Written problem | Edit the records below by changing "snakeskin" to "patent leather", keeping every other part as it is.

Data entries |
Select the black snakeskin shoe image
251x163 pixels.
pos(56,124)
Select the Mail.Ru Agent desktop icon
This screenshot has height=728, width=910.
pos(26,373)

Task response |
Select the black patent leather shoe image
251x163 pixels.
pos(56,124)
Select the Mail.Ru Agent desktop icon
This screenshot has height=728, width=910.
pos(26,373)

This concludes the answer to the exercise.